→ WHAT YOU WILL DO
Skip the pictures. Repeat everything else in the records word for word.

→ DATA SECTION
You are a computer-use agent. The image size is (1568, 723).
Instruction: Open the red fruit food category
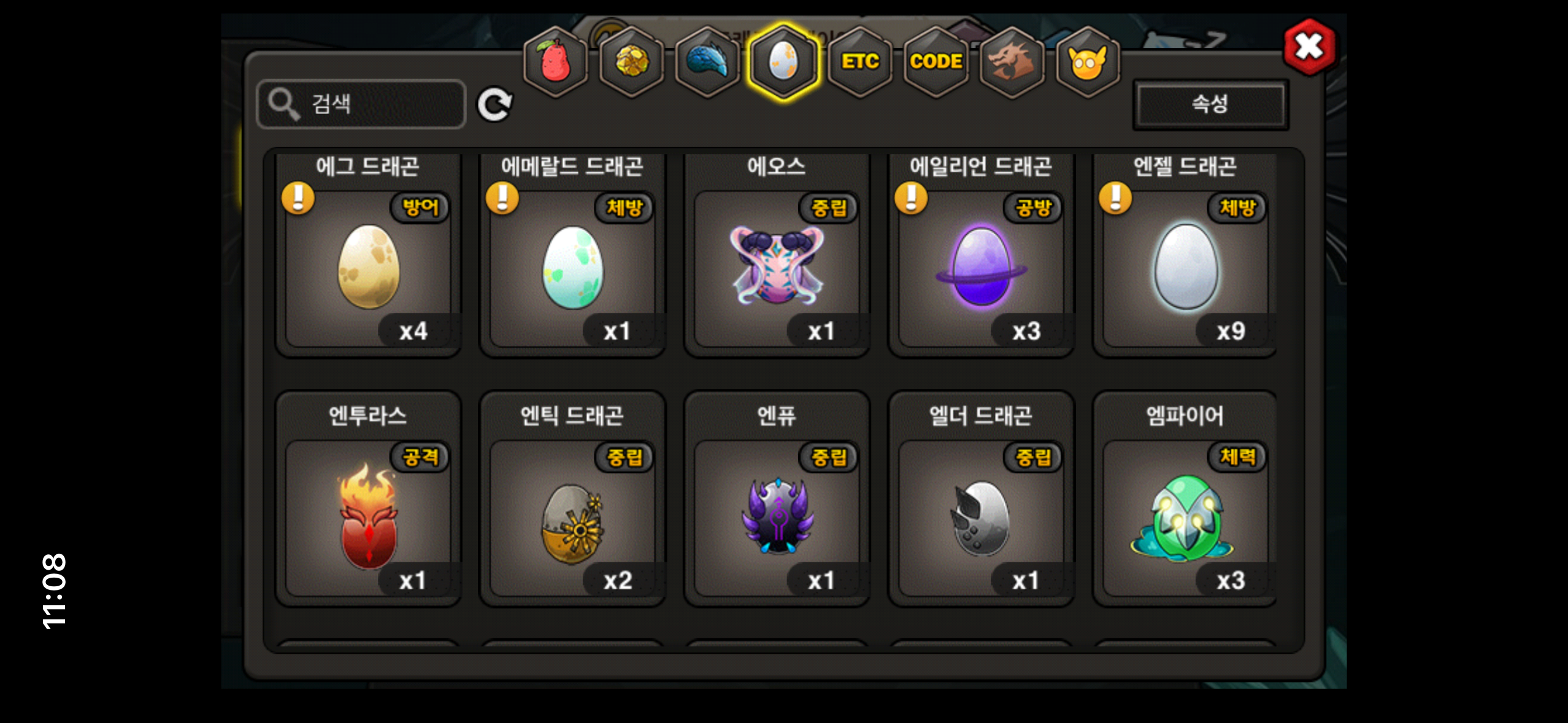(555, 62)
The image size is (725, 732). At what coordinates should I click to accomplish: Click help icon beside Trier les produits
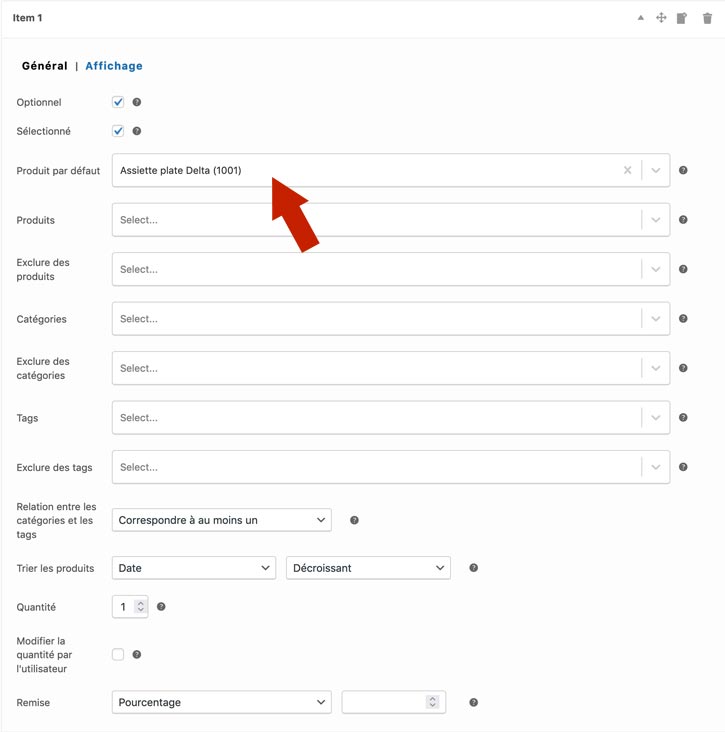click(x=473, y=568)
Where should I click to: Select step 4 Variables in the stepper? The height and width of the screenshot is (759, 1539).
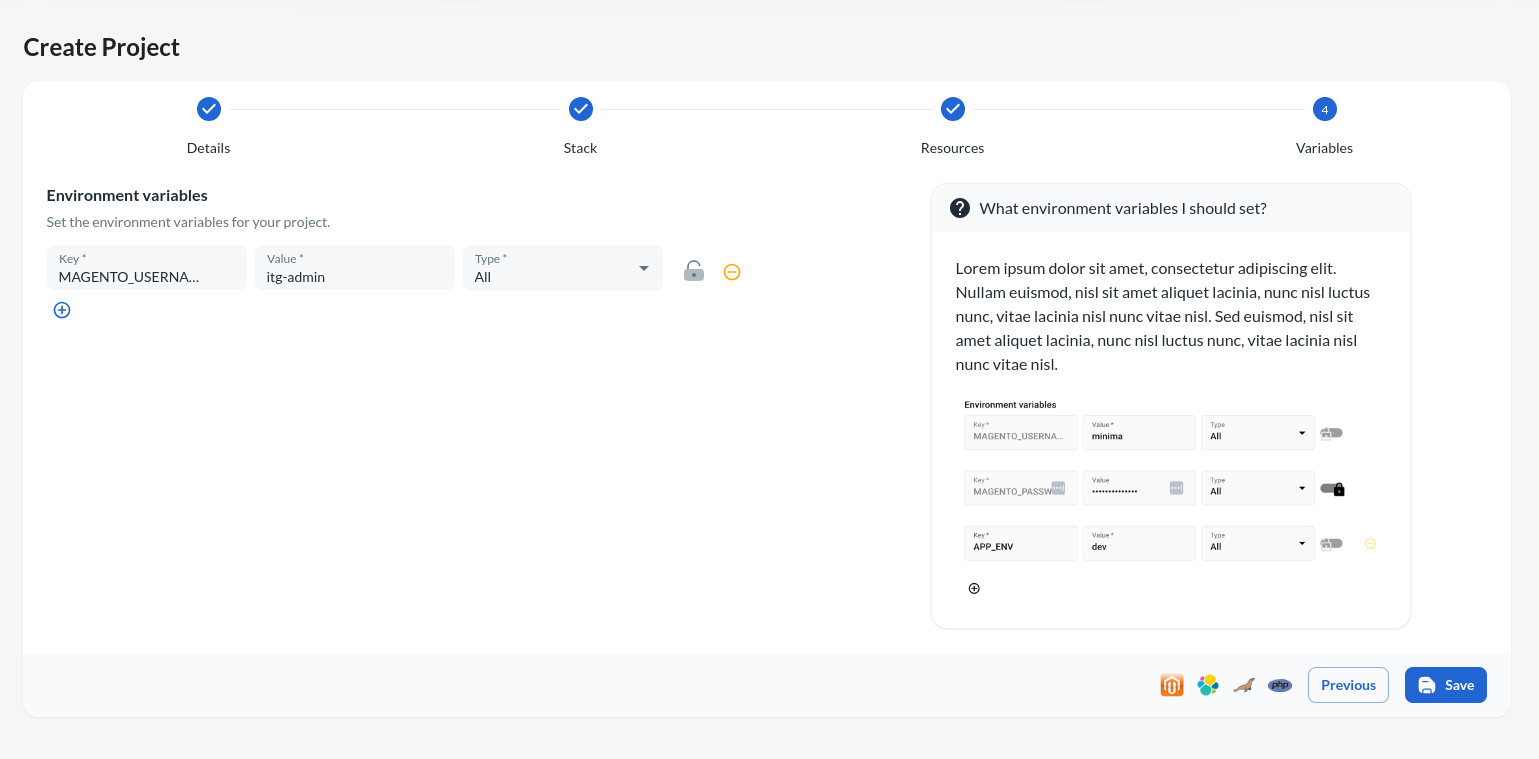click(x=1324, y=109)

→ RESULT OF THIS EXERCISE
You are a computer-use agent. The image size is (1568, 723).
Instruction: Open the red fruit food category
(555, 62)
The image size is (725, 732). At what coordinates should I click to accomplish: Click help icon beside Trier les produits
click(x=473, y=568)
Where should I click to: Select step 4 Variables in the stepper? The height and width of the screenshot is (759, 1539).
click(x=1324, y=109)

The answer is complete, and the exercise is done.